═════ SOURCE EXTRACT
Christopher-Sheldrake

Christopher Sheldrake

Sarrasins came out at the very end of 2007 and perfumer Christopher Sheldrake turns in one of his most simple compositions, ever, for Serge Lutens. There are five listed notes but each of them when used in their most natural form provide nuance to burn. It is instructional that if your raw materials are suitably complex you don’t need to gild the lily, or the jasmine, in this case.

Bergamot is listed as a note and it is sort of like a matador note as it is the only representative of the light in the entire development. As soon as you notice it is gone under one of the most indolic jasmines I’ve encountered in a perfume. It was exactly what I wanted as the sweet floral character is countered with a raw dirty accord. This jasmine has dirty smudges on her cheeks and her debutante days are well behind her and she is all the more interesting for it. Most perfumers would just let the indoles naturally carry the day but M. Sheldrake decides to add a slug of castoreum. It almost feels like the jasmine is growing fur as if it is a carnivorous flower in a Hogwarts greenhouse. A wonderfully redolent patchouli swaggers in and labdanum applies the last bit of intensity.
══════════
▶ [YOUR TASK]: Reproduce the part of the Sarrasins review that opens with the words containing "Bergamot is listed" and closes with "bit of intensity.".
═════ DATA LISTING
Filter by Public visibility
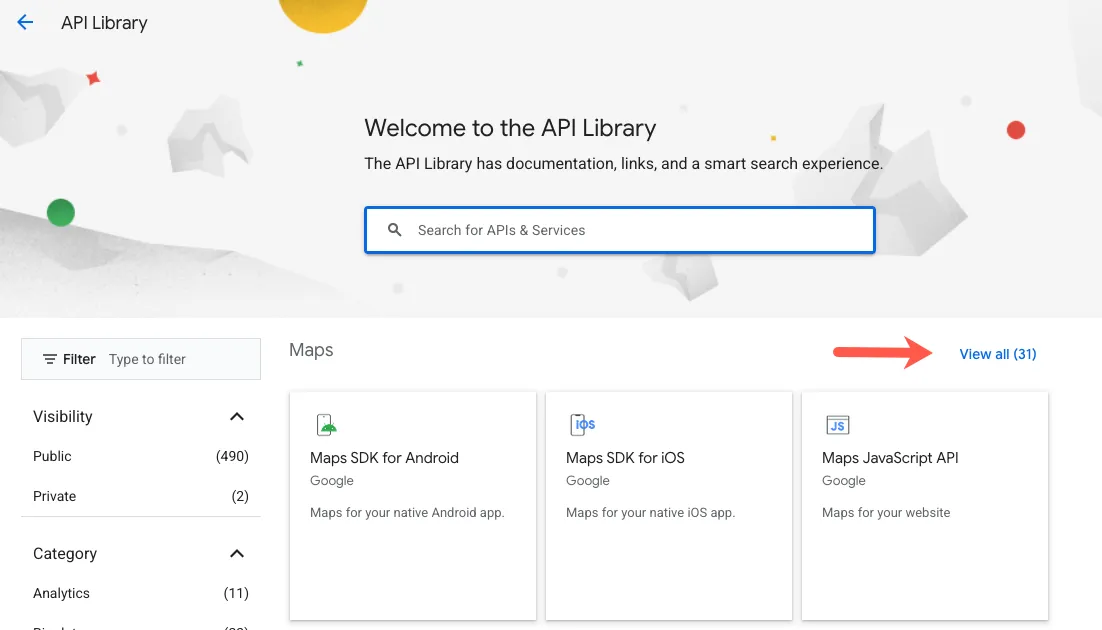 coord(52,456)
══════════
═════ DATA LISTING
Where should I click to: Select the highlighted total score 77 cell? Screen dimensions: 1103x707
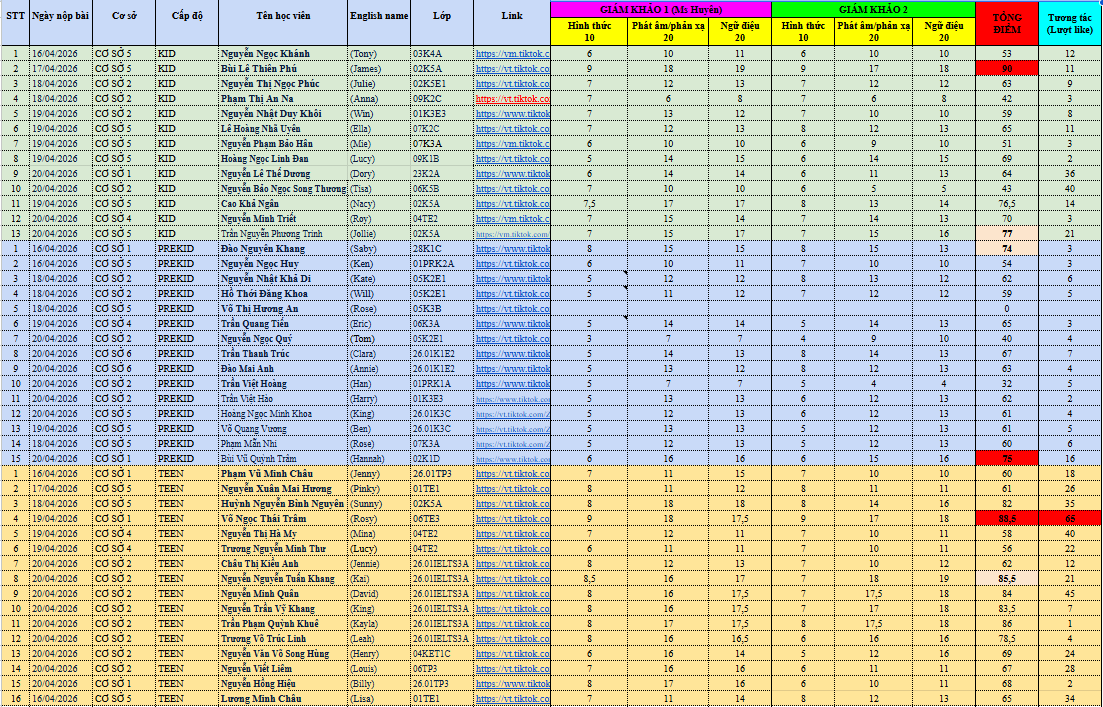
══════════
▶ [EXERCISE RESPONSE]:
Bergamot is listed as a note and it is sort of like a matador note as it is the only representative of the light in the entire development. As soon as you notice it is gone under one of the most indolic jasmines I’ve encountered in a perfume. It was exactly what I wanted as the sweet floral character is countered with a raw dirty accord. This jasmine has dirty smudges on her cheeks and her debutante days are well behind her and she is all the more interesting for it. Most perfumers would just let the indoles naturally carry the day but M. Sheldrake decides to add a slug of castoreum. It almost feels like the jasmine is growing fur as if it is a carnivorous flower in a Hogwarts greenhouse. A wonderfully redolent patchouli swaggers in and labdanum applies the last bit of intensity.